Quelle distinction opérer entre sa grossesse et celle d’une vache qui s’apprête à vêler ? Entre ses seins et les pis du ruminant ?

Quand le frère ne la porte pas sur son dos il la charrie dans une brouette. En un geste ambigu. A la fois protecteur, lui éviter de se fatiguer, et dépréciatif, celle qui a été violée ne mérite pas mieux. Le village resté en marge n’en résonne pas moins d’échos actuels, au fond éternels. D’autant plus fort encore, quand on peut soupçonner le frère d’avoir réglé son compte au violeur. Au fil de son monologue la narratrice se représente assez peu différente de ce qui l’entoure, en tout cas sans le moindre privilège d’humanité. Quelle distinction opérer entre sa grossesse et celle d’une vache qui s’apprête à vêler ? Entre ses seins et les pis du ruminant ? Les animaux sont au demeurant ici les seuls à être désignés par leurs noms, la Noiraude, la Lise. Pas de nom pour la fille « déshonneur de la famille. » Tout cela vient de loin. Lorsqu’un jour le père s’entaille le bras avec une lame de faux, il ne lui vient évidemment pas à l’esprit d’aller consulter. Il se soignera selon l’ancestrale façon : de l’alcool et les asticots grouillant dans la plaie envahie par le pus feront parfaitement l’affaire. Quant à la mère, qui à l’instar des habitants du village n’a pas de mots assez blessants pour cataloguer sa fille violée et enceinte, elle préfèrera jeûner que de laisser la future mère avoir faim : des habitudes et des valeurs transmises de génération en génération ont ici force de loi. C’est dans une complexité bien plus grande qu’il n’y paraissait d’abord que s’ancre ainsi le récit.

Camille Leyvraz ne choisit pas la voie d’une lecture univoque, mais suggère des mouvements obscurs, violents et contradictoires venus des profondeurs intimes

Par exemple aussi le frère, dont l’attitude exagérément protectrice frise l’anormalité.
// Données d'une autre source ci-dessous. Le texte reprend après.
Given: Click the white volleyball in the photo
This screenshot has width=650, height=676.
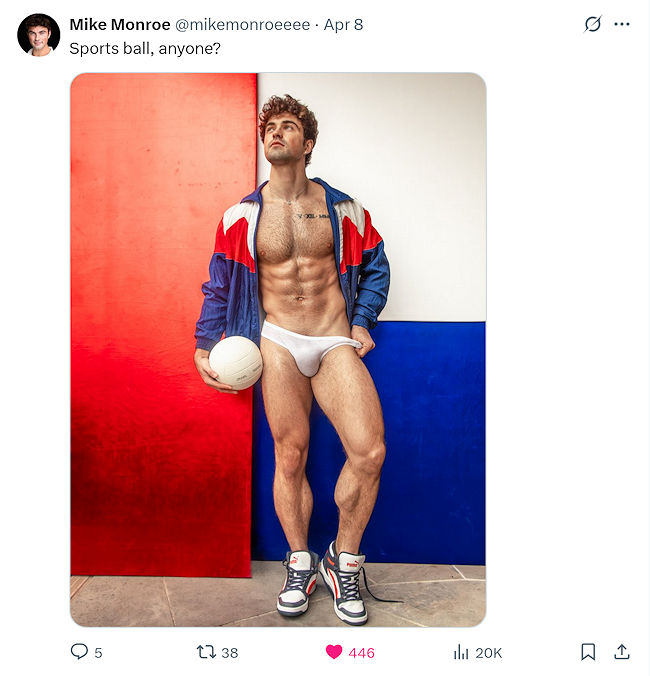Looking at the screenshot, I should [235, 363].
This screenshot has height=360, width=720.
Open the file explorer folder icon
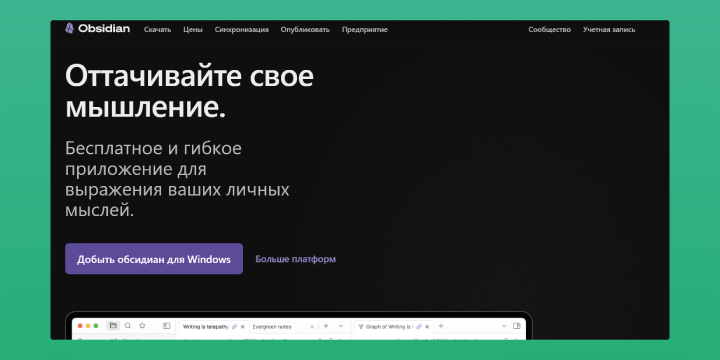click(x=113, y=326)
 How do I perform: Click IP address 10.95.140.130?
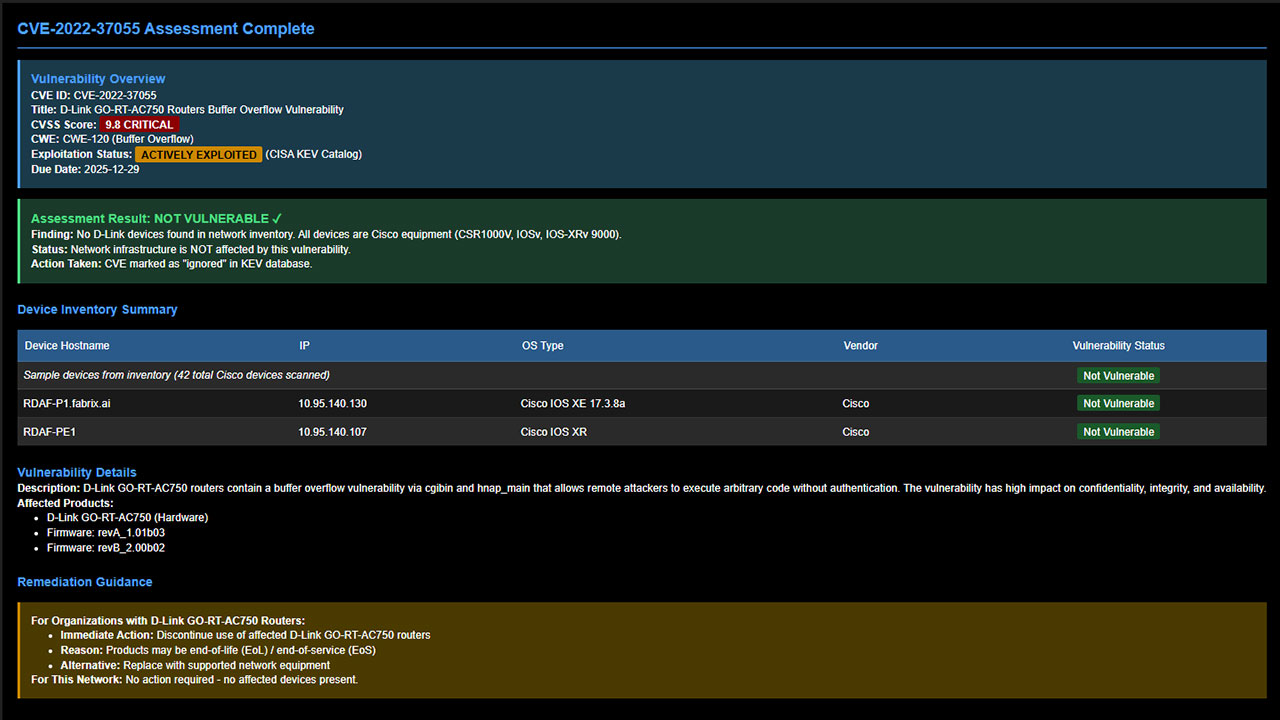click(332, 404)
Incarnation d’une domination masculine sans complexe ou un peu plus que cela ? La question ne manque pas d’effleurer l’esprit du lecteur. Et pour fini la narratrice elle-même, littéralement écartelée entre le refus de l’enfant à venir (« Il n’aura rien de moi, jamais. Point de caresses, de tendresse, jamais sa main contre la mienne »)et un attachement qui peu à peu se fait jour. Malgré ses tentatives, maladroites et dangereuses, d’avorter. Là encore Camille Leyvraz ne choisit pas la voie d’une lecture univoque, mais suggère des mouvements obscurs, violents et contradictoires venus des profondeurs intimes : « Je pose mes mains sur le ventre, la bosse est toujours là.  Je toque. Ça ne bouge pas. Je toque fort, plus fort, je tambourine. Tu es toujours là ? Rien. J’ai comme un coup dans la poitrine, ça bloque, l’air fait mal en passant. Je me redresse, je regarde la bosse, je ne la frappe plus. Ça dort peut-être seulement. » On reste admiratif devant cette manière de dire en une suite de brèves indépendantes juxtaposées l’intensité des forces à l’œuvre. Comme devant  l’utilisation du ça, pour d’un même mouvement renvoyer au refus banal de nommer le corps étranger et faire venir le ça de la psychanalyse.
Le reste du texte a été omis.